Wondrous Words Wednesday

button for Wondrous Words Wednesday meme

My word this week came from the DK guidebook, Eyewitness Travel: Dublin on page 14 in the history section about Richard de Clare, aka Strongbow, who was sent in 1169 from England to handle feuds in Ireland. He married the daughter of Dermot MacMurrough, King of Leinster.

When MacMurrough died in 1171, Strongbow was in line to succeed him. Henry II sent an army to Ireland to check his ambitions, in part by recognizing Strongbow’s suzerainty over the province of Leinster.

According to Webster’s New Collegiate Dictionary (1979), suzerainty comes from French and means “the dominion of a suzzerain: OVERLORDSHIP.” A suzzerain is “a superior feudal lord to whom fealty is due: OVERLORD.”

So, I think the sentence is telling us that a way Henry II kept Strongbow in check was to allow him to have power in one region but limiting his ability, and therefore desire, to expand his influence. Do you agree?

Wondrous Words Wednesday is hosted by Bermudaonion’s Weblog. Kathy says: “Wondrous Words Wednesday is a weekly meme where we share new (to us) words that we’ve encountered in our reading.”

Signature of Joy Weese Moll

9 thoughts on “Wondrous Words Wednesday”

  1. Hi Joy,

    There is a whole plethora of these obscure ‘Olde English’ words and whilst they are great for a bit of fun, or as a jaw dropping throwaway word in a conversation, I am so glad that we don’t use them any more.
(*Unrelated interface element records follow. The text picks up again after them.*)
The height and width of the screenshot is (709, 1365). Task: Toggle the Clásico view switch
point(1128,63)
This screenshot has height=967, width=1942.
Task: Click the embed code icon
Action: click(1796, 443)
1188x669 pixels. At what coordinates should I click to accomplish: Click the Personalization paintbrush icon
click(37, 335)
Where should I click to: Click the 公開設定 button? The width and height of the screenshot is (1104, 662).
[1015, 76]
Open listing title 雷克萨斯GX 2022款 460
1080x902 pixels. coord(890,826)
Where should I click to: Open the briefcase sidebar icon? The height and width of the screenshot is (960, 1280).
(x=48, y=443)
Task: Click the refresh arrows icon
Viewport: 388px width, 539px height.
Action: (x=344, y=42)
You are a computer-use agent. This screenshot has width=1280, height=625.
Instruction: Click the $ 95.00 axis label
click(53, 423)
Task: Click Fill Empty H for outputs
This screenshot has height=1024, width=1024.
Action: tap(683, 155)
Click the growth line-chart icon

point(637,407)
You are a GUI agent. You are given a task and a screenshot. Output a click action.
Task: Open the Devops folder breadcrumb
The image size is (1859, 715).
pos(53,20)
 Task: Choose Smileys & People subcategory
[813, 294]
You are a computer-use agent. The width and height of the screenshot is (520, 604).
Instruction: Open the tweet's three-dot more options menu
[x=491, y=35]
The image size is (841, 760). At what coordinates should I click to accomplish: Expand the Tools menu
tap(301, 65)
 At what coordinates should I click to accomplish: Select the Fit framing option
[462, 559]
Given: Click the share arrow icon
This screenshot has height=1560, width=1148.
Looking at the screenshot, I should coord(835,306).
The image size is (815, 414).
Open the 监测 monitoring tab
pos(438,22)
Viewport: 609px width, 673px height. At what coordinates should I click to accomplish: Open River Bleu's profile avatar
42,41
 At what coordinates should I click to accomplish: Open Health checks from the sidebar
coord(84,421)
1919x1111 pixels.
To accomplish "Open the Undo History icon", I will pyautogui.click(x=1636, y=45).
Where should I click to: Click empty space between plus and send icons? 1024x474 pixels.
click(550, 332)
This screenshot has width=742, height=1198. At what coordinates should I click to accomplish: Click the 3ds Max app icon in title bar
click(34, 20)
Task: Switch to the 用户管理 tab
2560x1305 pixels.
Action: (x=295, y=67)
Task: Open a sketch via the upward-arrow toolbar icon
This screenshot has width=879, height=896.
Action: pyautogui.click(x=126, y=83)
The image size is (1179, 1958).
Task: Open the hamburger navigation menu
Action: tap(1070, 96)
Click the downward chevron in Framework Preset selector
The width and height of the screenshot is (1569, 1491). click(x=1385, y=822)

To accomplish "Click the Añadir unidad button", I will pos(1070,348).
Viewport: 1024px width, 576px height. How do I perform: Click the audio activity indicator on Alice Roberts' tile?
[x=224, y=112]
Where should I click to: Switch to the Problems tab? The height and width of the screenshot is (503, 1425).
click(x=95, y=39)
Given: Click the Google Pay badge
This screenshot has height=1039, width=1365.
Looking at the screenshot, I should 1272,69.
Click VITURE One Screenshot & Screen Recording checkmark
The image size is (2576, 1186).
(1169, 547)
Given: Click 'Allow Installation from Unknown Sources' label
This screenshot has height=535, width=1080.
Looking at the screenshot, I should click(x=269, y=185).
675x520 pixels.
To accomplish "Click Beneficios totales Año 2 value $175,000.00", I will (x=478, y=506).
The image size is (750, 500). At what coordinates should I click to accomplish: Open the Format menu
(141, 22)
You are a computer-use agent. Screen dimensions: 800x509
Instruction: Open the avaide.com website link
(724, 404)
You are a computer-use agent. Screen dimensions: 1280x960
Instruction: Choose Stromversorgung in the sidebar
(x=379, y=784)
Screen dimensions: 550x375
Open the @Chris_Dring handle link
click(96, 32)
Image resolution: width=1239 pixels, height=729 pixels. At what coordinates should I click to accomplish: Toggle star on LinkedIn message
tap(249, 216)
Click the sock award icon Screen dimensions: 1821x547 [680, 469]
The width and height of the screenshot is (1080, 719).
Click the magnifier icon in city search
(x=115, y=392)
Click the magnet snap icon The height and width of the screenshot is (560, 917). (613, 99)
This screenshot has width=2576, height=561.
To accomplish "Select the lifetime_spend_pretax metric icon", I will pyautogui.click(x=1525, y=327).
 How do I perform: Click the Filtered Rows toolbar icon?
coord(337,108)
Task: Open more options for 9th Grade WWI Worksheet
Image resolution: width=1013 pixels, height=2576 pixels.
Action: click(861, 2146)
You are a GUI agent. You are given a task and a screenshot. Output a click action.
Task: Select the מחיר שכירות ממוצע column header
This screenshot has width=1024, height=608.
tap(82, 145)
    Having said that, some of the modern day words and meanings, such as those found in the Urban Dictionary, can also leave me cold and often pretty disgusted.

    Funnily enough, I came across your word just a few weeks ago and had to look it up, as I had no idea what it meant!


  2. I think you ate right about the King’s intentions. I guess we do that even now. Throw someone a bone to sort of keep them happy (!)

  3. Great word and no doubt an attempt at appeasing a possible foe. Don’t we even see that in politics when a candidate chooses a running mate who is obviously meant to either balance out the primary candidate or draw in a demographic group that the main candidate would not otherwise inspire to vote? Or am I being skeptical about politics again?

  4. Joy,

    I love the way you’re bringing me back to the basics or writing on your site! It is, after all, about words, and about reading. Thanks for what you’re doing here.